From the records below, please repeat exactly the line that has "windschutz scheibe serie (667, 1182)", the line that has "Programi Iskreni (1141, 1653)", and every line between them, and nothing else.

Given entries:
>>>

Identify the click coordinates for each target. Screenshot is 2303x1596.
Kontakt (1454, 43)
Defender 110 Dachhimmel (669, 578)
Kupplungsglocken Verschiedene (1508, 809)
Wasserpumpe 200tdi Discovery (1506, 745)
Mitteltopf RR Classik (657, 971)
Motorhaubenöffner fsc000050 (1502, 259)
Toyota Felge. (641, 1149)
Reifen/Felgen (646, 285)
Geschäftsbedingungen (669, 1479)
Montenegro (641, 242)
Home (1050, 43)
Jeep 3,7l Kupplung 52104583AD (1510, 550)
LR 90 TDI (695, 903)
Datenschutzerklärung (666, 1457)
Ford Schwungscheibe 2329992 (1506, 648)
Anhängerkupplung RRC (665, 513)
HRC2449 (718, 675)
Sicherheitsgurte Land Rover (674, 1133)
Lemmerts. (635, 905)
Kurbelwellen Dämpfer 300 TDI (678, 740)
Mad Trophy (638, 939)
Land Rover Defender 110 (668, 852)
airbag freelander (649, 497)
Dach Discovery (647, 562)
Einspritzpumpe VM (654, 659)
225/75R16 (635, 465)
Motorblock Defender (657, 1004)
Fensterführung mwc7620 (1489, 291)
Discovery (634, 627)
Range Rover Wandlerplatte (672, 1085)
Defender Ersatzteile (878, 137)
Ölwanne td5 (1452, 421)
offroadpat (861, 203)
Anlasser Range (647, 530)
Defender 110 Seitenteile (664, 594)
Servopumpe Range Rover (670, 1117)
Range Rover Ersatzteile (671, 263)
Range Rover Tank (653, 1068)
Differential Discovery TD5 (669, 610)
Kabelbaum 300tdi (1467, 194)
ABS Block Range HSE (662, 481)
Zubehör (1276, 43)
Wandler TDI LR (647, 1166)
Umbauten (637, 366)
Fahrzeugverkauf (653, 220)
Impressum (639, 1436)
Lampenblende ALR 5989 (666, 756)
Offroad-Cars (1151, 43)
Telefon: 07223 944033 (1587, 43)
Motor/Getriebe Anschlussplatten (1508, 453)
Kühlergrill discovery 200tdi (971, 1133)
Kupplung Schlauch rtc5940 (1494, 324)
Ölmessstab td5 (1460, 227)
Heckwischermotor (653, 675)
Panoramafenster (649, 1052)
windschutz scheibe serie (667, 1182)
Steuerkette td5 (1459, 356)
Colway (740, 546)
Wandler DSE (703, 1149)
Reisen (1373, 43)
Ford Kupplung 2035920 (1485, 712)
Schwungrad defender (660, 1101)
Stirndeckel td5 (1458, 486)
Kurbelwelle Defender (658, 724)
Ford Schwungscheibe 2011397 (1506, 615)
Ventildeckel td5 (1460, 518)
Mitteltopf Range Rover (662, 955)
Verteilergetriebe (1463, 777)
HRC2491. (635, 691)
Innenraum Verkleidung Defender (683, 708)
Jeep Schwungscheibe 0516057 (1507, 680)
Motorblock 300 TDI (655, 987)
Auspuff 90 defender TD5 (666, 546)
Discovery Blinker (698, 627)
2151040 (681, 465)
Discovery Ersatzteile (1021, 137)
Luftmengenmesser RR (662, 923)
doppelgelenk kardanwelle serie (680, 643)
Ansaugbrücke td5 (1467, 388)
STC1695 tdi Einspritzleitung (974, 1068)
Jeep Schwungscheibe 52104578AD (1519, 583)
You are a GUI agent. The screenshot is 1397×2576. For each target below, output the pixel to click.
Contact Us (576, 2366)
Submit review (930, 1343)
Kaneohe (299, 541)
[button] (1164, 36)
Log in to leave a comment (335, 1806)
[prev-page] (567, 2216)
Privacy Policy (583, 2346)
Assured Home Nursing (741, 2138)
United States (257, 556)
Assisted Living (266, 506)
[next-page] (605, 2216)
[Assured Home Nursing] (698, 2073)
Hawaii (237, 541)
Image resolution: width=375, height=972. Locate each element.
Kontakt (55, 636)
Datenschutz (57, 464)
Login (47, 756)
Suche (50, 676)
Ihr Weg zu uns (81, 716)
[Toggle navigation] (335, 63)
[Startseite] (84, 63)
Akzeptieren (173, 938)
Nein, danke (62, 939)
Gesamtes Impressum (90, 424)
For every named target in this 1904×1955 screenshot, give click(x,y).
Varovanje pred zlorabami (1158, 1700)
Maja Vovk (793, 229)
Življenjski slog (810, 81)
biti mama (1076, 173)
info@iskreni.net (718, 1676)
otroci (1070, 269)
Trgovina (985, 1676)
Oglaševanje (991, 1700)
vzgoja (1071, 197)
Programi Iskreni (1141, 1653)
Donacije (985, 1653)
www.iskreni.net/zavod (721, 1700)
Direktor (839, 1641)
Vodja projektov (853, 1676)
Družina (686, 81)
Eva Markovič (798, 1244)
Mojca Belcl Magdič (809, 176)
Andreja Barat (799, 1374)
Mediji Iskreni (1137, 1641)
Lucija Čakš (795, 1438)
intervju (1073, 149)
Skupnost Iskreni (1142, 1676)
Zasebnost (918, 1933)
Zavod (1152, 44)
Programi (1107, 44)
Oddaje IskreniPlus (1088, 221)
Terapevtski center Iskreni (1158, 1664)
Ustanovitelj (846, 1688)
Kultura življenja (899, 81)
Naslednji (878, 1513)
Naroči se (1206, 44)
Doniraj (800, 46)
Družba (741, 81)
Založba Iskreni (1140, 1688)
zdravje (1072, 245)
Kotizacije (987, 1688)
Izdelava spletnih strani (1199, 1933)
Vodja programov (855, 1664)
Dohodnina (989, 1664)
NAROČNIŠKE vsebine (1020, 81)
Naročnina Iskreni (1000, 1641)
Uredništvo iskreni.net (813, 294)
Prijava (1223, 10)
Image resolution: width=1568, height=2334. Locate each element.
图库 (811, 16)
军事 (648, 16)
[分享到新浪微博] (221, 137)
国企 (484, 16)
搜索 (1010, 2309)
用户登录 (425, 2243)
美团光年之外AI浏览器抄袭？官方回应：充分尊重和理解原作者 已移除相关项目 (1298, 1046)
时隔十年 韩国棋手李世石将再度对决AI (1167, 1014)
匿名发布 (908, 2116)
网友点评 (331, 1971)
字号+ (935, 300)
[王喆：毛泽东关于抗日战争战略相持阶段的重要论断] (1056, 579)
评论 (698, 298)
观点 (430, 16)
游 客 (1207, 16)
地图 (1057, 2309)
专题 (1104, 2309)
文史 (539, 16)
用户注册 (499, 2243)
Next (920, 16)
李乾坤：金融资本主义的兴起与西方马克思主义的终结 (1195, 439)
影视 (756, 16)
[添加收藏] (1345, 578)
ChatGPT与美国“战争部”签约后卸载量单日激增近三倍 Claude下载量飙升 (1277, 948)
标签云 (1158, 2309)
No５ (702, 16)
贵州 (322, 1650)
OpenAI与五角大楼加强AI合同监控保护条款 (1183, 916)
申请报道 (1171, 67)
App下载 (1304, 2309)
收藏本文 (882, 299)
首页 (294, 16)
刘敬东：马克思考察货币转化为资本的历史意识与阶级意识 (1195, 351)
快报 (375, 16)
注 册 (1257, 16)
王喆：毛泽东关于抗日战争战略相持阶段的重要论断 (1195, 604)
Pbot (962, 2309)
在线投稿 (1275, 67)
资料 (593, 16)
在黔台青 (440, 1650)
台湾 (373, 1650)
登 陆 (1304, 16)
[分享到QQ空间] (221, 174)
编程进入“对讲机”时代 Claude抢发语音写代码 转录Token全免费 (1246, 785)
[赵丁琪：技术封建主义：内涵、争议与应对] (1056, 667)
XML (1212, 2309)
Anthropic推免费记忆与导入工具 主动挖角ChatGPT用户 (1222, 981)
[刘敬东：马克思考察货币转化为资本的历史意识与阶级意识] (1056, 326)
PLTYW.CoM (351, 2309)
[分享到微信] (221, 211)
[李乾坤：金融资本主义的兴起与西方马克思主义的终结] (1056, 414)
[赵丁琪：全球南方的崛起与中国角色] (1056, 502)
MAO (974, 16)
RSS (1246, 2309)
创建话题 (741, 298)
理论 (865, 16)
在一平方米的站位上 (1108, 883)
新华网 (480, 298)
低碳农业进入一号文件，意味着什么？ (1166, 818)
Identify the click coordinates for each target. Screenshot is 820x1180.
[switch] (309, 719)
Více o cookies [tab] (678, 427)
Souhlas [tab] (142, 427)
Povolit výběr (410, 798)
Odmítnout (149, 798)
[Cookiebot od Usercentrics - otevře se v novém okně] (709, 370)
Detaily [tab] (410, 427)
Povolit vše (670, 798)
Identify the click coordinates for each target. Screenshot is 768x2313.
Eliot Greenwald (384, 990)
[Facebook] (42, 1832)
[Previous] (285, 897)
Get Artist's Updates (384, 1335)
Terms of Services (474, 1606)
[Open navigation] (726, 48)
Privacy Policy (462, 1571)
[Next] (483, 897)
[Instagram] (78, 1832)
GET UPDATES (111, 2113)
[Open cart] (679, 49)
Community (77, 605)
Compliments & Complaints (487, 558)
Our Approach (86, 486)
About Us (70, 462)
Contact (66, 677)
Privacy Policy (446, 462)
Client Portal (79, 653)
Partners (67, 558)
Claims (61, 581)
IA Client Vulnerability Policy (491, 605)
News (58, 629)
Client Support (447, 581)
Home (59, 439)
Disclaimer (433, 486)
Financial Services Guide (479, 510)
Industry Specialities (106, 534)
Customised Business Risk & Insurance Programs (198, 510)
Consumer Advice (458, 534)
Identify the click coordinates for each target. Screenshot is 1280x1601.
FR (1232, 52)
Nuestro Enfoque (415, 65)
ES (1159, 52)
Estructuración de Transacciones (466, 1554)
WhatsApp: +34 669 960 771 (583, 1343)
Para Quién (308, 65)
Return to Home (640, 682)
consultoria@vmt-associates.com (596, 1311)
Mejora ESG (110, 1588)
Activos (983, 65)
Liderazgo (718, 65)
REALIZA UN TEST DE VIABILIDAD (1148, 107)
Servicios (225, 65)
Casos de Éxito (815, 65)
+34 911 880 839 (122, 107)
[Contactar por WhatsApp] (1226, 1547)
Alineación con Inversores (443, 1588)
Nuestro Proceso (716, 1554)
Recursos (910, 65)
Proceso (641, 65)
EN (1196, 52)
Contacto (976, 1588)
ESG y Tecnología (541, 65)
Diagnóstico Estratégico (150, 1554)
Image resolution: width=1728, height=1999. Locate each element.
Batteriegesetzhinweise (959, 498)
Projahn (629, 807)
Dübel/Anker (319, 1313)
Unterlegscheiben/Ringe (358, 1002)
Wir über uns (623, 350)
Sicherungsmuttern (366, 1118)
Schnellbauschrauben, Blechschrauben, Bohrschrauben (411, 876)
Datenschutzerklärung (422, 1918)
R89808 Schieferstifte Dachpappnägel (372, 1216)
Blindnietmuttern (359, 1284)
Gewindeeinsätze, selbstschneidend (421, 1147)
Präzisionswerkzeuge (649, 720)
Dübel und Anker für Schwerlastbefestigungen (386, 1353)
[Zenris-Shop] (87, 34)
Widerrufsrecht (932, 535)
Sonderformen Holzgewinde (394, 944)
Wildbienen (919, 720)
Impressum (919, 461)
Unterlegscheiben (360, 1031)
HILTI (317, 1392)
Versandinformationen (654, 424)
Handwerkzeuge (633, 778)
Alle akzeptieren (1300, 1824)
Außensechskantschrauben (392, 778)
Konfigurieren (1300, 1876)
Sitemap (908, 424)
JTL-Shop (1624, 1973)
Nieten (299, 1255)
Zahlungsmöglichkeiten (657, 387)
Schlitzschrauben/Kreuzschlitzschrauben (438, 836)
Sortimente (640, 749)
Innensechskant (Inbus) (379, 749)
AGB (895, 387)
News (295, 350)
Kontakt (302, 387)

<<<

Output of the task:
windschutz scheibe serie (667, 1182)
Steuerkette td5 (1459, 356)
Colway (740, 546)
Wandler DSE (703, 1149)
Reisen (1373, 43)
Ford Kupplung 2035920 (1485, 712)
Schwungrad defender (660, 1101)
Stirndeckel td5 (1458, 486)
Kurbelwelle Defender (658, 724)
Ford Schwungscheibe 2011397 (1506, 615)
Ventildeckel td5 (1460, 518)
Mitteltopf Range Rover (662, 955)
Verteilergetriebe (1463, 777)
HRC2491. (635, 691)
Innenraum Verkleidung Defender (683, 708)
Jeep Schwungscheibe 0516057 (1507, 680)
Motorblock 300 TDI (655, 987)
Auspuff 90 defender TD5 (666, 546)
Discovery Blinker (698, 627)
2151040 (681, 465)
Discovery Ersatzteile (1021, 137)
Luftmengenmesser RR (662, 923)
doppelgelenk kardanwelle serie (680, 643)
Ansaugbrücke td5 (1467, 388)
STC1695 tdi Einspritzleitung (974, 1068)
Jeep Schwungscheibe 52104578AD (1519, 583)
You are a GUI agent. The screenshot is 1397×2576. For each target below, output the pixel to click.
Contact Us (576, 2366)
Submit review (930, 1343)
Kaneohe (299, 541)
[button] (1164, 36)
Log in to leave a comment (335, 1806)
[prev-page] (567, 2216)
Privacy Policy (583, 2346)
Assured Home Nursing (741, 2138)
United States (257, 556)
Assisted Living (266, 506)
[next-page] (605, 2216)
[Assured Home Nursing] (698, 2073)
Hawaii (237, 541)
Image resolution: width=375, height=972. Locate each element.
Kontakt (55, 636)
Datenschutz (57, 464)
Login (47, 756)
Suche (50, 676)
Ihr Weg zu uns (81, 716)
[Toggle navigation] (335, 63)
[Startseite] (84, 63)
Akzeptieren (173, 938)
Nein, danke (62, 939)
Gesamtes Impressum (90, 424)
For every named target in this 1904×1955 screenshot, give click(x,y).
Varovanje pred zlorabami (1158, 1700)
Maja Vovk (793, 229)
Življenjski slog (810, 81)
biti mama (1076, 173)
info@iskreni.net (718, 1676)
otroci (1070, 269)
Trgovina (985, 1676)
Oglaševanje (991, 1700)
vzgoja (1071, 197)
Programi Iskreni (1141, 1653)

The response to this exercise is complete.